Maatschappelijke uitvoerbaarheid
Voor dit bestemmingsplan moet aangetoond worden dat het maatschappelijk uitvoerbaar is. Dit betekent dat de nieuwe juridisch-planologische regeling voor het plangebied, zoals deze in dit bestemmingsplan is opgenomen, acceptabel is voor verschillende belanghebbenden. Een methode om de maatschappelijke uitvoerbaarheid te toetsen is door het plan op een goede wijze de bestemmingsplanprocedure te laten doorlopen. Tijdens die procedure hebben de belanghebbenden namelijk op verschillende momenten de mogelijkheid om hun mening / zienswijze op het bestemmingsplan en de daarin opgenomen juridisch-planologische regeling. De gemeente is hierbij verplicht de ingekomen reacties te overwegen en waar nodig de juridisch-planologische regeling hierop aan te passen.
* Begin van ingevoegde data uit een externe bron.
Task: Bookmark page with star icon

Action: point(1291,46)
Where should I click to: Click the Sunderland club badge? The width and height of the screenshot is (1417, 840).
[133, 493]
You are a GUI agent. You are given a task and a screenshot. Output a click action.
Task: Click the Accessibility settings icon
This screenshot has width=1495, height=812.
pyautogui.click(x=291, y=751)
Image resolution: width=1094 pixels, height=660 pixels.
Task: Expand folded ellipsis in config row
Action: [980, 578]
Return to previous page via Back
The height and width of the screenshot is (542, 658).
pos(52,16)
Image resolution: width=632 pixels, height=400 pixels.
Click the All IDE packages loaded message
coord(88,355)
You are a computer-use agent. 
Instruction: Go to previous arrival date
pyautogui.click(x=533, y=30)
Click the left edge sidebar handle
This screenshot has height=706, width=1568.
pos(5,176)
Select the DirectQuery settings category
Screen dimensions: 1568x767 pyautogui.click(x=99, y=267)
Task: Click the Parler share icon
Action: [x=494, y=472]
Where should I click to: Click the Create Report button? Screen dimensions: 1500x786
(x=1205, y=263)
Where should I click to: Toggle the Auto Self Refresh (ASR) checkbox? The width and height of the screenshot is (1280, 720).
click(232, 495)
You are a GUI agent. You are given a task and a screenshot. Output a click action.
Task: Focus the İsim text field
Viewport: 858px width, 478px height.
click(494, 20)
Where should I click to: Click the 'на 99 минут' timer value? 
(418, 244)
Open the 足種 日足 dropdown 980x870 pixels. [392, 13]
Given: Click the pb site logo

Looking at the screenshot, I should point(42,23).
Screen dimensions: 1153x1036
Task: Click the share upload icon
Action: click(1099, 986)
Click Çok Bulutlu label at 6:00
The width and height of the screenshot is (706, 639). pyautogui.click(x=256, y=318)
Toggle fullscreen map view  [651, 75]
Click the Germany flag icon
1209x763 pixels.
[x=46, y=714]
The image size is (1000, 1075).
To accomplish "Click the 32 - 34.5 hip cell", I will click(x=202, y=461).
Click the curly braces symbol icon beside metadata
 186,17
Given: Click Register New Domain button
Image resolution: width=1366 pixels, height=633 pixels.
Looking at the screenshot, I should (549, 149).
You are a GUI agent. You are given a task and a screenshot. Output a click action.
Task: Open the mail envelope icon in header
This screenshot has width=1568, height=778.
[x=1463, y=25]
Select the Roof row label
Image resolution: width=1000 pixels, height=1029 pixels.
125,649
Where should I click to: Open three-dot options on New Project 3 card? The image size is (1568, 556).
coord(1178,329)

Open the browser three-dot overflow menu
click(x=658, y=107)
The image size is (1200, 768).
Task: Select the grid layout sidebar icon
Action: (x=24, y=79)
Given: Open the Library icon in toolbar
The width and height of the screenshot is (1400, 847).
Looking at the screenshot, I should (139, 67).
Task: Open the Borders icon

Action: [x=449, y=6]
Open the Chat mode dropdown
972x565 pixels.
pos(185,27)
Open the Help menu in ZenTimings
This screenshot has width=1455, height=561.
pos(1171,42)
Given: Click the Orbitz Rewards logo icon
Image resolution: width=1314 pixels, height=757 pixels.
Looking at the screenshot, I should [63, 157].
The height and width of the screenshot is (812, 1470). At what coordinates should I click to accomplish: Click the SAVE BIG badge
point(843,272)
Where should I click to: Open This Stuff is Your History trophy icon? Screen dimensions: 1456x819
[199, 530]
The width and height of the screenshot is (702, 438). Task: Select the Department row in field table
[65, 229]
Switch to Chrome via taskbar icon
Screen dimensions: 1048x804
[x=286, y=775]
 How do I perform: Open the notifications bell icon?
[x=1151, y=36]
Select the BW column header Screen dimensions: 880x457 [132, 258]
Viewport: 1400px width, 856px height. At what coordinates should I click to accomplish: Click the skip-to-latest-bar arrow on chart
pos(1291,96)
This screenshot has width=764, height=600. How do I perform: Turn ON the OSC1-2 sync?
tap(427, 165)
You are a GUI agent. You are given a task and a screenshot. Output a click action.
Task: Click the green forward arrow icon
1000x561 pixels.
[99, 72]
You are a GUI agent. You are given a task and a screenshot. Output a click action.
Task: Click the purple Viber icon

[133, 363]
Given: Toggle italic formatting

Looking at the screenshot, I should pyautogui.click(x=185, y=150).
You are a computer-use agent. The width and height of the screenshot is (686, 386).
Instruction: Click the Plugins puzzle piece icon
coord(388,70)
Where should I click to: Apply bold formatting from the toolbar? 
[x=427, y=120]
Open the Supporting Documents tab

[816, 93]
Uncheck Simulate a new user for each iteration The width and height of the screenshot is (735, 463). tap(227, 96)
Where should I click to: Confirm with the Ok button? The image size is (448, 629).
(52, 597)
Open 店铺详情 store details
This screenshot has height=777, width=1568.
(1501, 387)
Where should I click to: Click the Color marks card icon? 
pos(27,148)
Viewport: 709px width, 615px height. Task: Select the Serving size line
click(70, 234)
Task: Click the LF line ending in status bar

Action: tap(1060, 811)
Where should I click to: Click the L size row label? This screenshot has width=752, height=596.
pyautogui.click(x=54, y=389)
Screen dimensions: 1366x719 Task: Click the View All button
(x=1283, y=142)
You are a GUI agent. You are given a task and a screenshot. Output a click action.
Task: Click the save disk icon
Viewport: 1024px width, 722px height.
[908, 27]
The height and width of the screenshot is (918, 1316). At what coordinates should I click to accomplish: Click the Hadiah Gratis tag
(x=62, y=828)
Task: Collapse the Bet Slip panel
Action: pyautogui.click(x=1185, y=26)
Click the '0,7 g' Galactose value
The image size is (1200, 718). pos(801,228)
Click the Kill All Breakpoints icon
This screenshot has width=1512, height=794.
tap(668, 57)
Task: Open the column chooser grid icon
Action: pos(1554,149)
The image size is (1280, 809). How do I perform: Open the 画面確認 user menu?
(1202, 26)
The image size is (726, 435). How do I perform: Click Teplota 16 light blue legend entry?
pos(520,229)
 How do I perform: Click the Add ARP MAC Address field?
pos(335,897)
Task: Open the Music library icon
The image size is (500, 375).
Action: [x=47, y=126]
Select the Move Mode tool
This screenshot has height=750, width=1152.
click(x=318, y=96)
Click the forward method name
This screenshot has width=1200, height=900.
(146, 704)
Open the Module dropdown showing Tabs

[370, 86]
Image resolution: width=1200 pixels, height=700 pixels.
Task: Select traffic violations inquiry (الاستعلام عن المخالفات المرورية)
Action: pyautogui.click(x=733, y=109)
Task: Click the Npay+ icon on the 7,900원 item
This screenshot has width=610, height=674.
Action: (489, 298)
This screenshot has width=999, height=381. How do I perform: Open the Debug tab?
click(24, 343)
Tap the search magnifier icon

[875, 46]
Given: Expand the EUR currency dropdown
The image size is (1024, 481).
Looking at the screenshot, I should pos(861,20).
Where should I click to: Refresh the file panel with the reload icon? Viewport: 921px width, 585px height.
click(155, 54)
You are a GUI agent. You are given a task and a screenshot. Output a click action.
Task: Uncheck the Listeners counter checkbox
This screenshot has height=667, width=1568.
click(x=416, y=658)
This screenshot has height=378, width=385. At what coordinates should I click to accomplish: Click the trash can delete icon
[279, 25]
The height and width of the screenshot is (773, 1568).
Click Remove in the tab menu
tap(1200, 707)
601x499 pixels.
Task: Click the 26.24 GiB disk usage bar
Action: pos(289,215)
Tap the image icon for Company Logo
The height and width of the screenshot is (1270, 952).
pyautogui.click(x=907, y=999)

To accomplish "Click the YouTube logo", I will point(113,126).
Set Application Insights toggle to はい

Economische uitvoerbaarheid
De economische uitvoerbaarheid moet aangetoond worden. Bepalend daarbij zijn de grondexploitatieregeling en de financiële haalbaarheid van eventuele ontwikkelingen die in het plangebied mogelijk worden gemaakt. Het bestemmingsplan is economisch uitvoerbaar. Enerzijds omdat de grondexploitatieregeling voor dit bestemmingsplan niet van toepassing is. De grondexploitatieregeling is niet van toepassing omdat er geen (nieuwe) bouwplannen mogelijk worden gemaakt in dit bestemmingsplan. Daarmee vervalt ook de verplichting voor het vaststellen van een exploitatieplan bij dit bestemmingsplan.
Anderzijds heeft het gemeentebestuur voldoende middelen voor de actualisatie van de bestemmingsplannen beschikbaar gesteld. Deze middelen dekken de kosten voor het opstellen van de plannen en het doorlopen van de nodige procedure(s).